--- start of Task material ---

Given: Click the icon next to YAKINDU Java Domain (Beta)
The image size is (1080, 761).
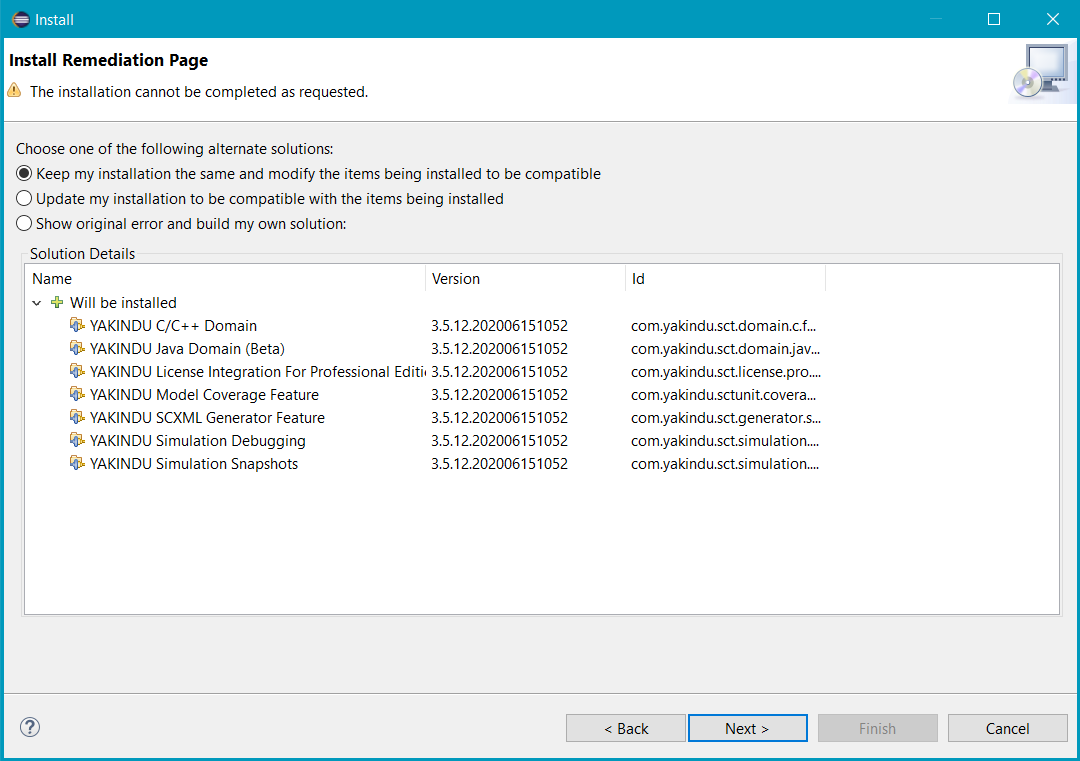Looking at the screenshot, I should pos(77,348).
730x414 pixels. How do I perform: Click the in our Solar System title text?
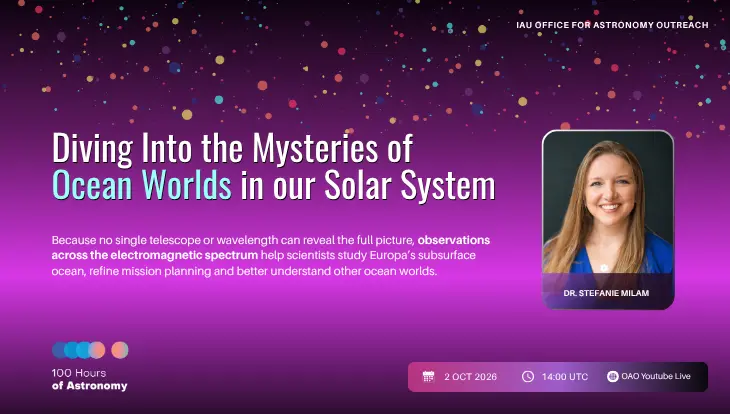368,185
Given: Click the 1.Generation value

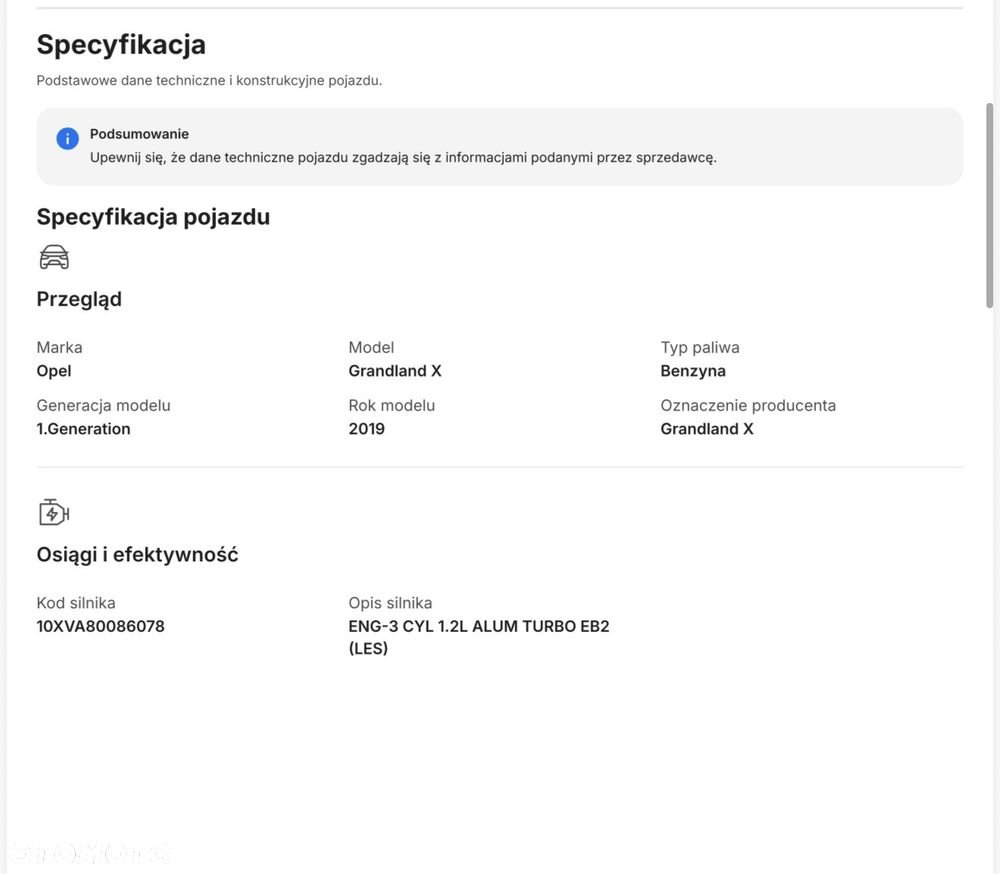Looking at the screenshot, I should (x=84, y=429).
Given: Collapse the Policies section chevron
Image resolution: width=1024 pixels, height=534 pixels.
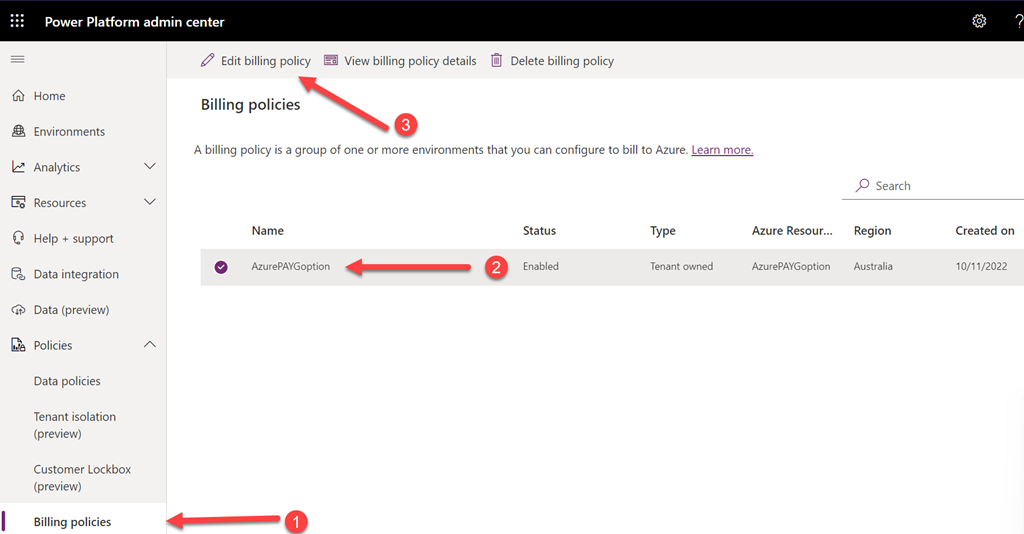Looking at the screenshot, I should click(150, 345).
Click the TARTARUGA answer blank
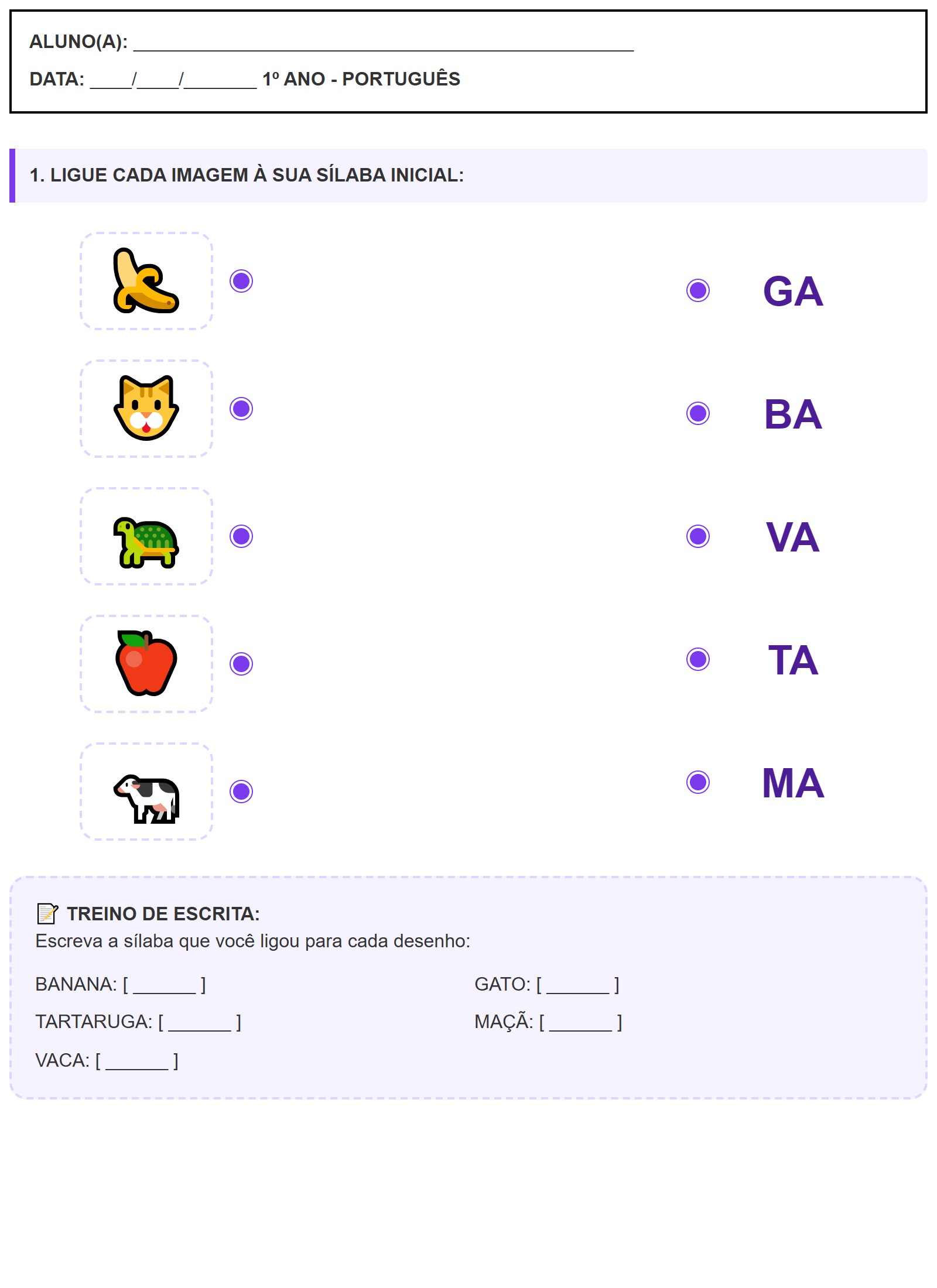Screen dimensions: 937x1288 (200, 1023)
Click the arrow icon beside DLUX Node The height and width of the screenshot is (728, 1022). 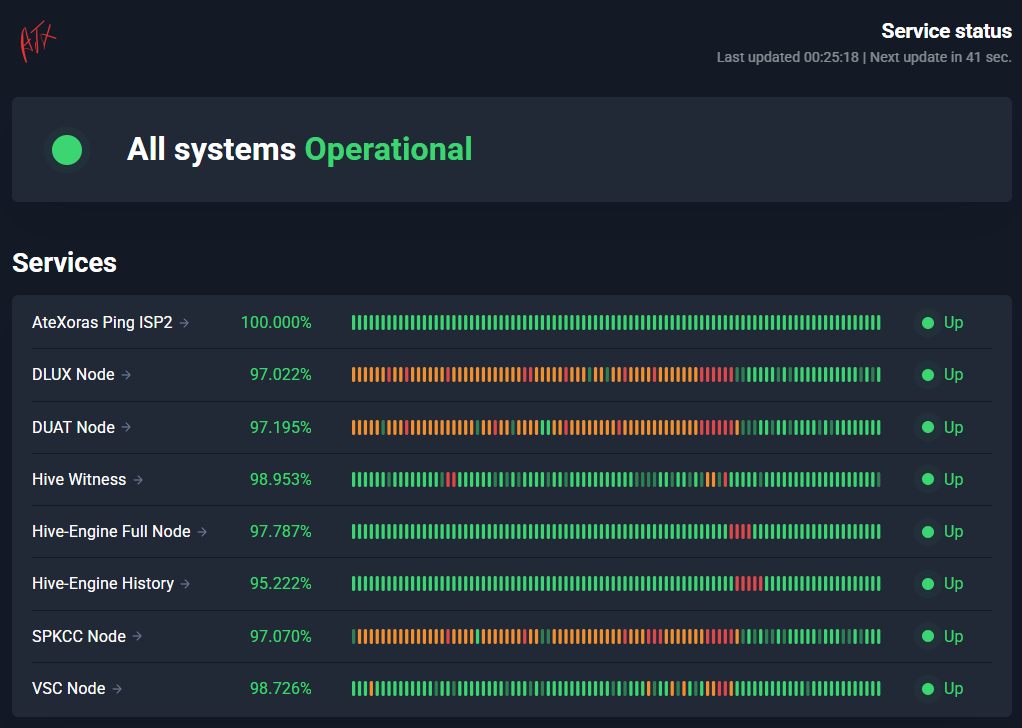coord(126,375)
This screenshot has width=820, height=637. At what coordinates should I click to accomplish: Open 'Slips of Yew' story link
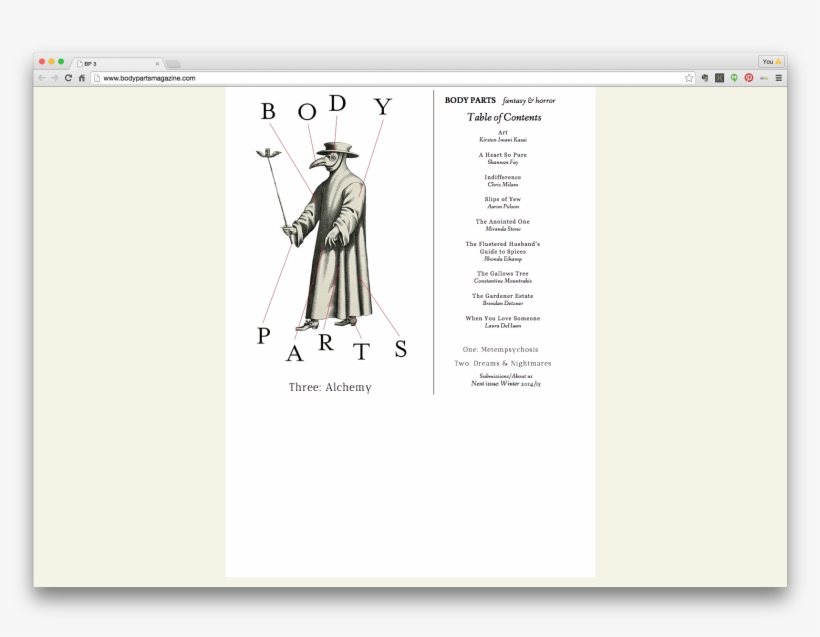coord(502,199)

--- end of Task material ---

• _Job_
Can you output the lines of the rows as a JSON list of strings, one string per line with blank lines left out, starting at the first line of the rows and ending at the line that contains "Screen dimensions: 937x1288 (200, 1023)", with both ends included? Leave the pictures out of the answer.

• _Task answer_
[
  "Given: Click the icon next to YAKINDU Java Domain (Beta)",
  "The image size is (1080, 761).",
  "Looking at the screenshot, I should pos(77,348).",
  "730x414 pixels. How do I perform: Click the in our Solar System title text?",
  "368,185",
  "Given: Click the 1.Generation value",
  "Looking at the screenshot, I should (x=84, y=429).",
  "Given: Collapse the Policies section chevron",
  "Image resolution: width=1024 pixels, height=534 pixels.",
  "Looking at the screenshot, I should click(150, 345).",
  "Click the TARTARUGA answer blank",
  "Screen dimensions: 937x1288 (200, 1023)"
]